Legal News | 09/02/22

The dispute involved former director of consumer watchdog ‘Which?’, Mr Lloyd against Google LLC alleging breach of duties as data controller under the Data Protection Act 1998 (DPA). Mr Lloyd alleged that Google had been secretly tracking online activity of millions of iPhone users and had used the data for commercial purposes without the users’ knowledge/consent. He sought to bring the claim acting as representative for all individuals affected. Compensation of £750 was sought in respect of each individual, which would result in a total damages order of £3 billion if successful.

As Google is a Delaware corporation, Mr Lloyd required the court’s permission to serve the claim form on Google. The Supreme Court refused permission, effectively preventing the claim from proceeding. It held that the DPA cannot reasonably be interpreted as conferring on a data subject a right to compensation for any (non-trivial) contravention without the need to prove material damage or distress to the individual and therefore the claim was ‘doomed to fail’. Further, it was held that a representative action is not a suitable vehicle for claims of this nature where damages were not identical on the basis that individual class members would not be participating in the action.

The judgment has been held as a resounding victory for UK business in the wake of recent concerns as to the emergence of a ‘compensation culture’ surrounding low-value and/or minor infringements of data protection law. Data protection claims for loss of control of data have been squarely shut down.

1. The judgment does not prevent group actions entirely moving forward, but rather adds some interesting clarity on the restrictive approach that the courts will adopt.
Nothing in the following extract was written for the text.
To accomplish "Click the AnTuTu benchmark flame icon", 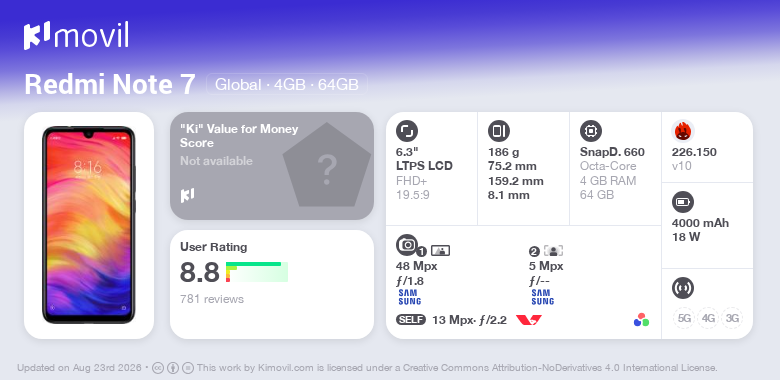I will pos(683,131).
The court did not state that Google could not be liable for damage caused to groups of consumers, but the damage claimed must be material and the losses sustained by each individual were not uniform and would differ.

2. Future representative claims may involve a class action. Claimants bringing class actions have tended to rely on group litigation orders to pursue their claims. As they are ‘opt-in’ (i.e. where individuals have to take active steps to join the claimant group) they can be a less favourable option for claimants as the economics and administrative burden are far less advantageous.
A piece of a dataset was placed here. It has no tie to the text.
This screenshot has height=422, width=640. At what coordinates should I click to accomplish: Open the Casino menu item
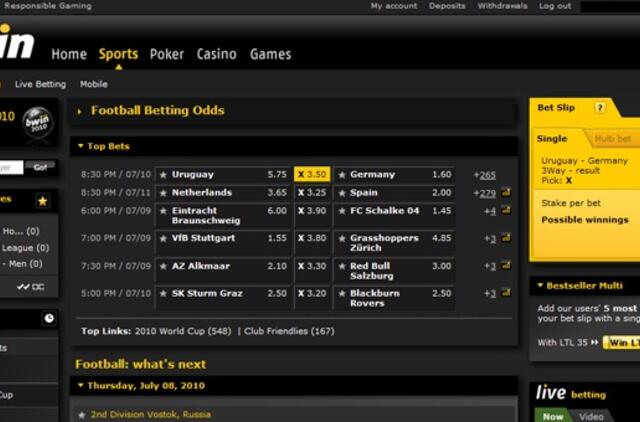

3. Very significant difficulties exist for claimants in bringing ‘opt-out’ class actions (such as in this case). Although there are fewer hurdles for claimants to overcome and the group of people represented may be far wider, this makes them a greater financial risk for businesses both in terms of the potential frequency with which such class actions may be commenced and their scale.

4. Representative claims remain an option for litigants, but in the light of this judgment, it is difficult to see how damages claims of this nature can easily avoid the individualised assessment discussed in this case. Accordingly, in many instances it is unlikely to be financially viable for individual claimants to pursue their claims.

Litigation funders are also now less likely to be attracted to representative claims although some claims such as product liability where all class members received the same product, with the same defect which diminished its value could still be of interest.

All data controllers will undoubtedly have breathed a sigh of relief with this decision, as it is hard to see how actions can now be brought for a data breach. While this claim was brought under the DPA 1998, the effect is likely to apply equally to claims under the GDPR and Data Protection Act 2018.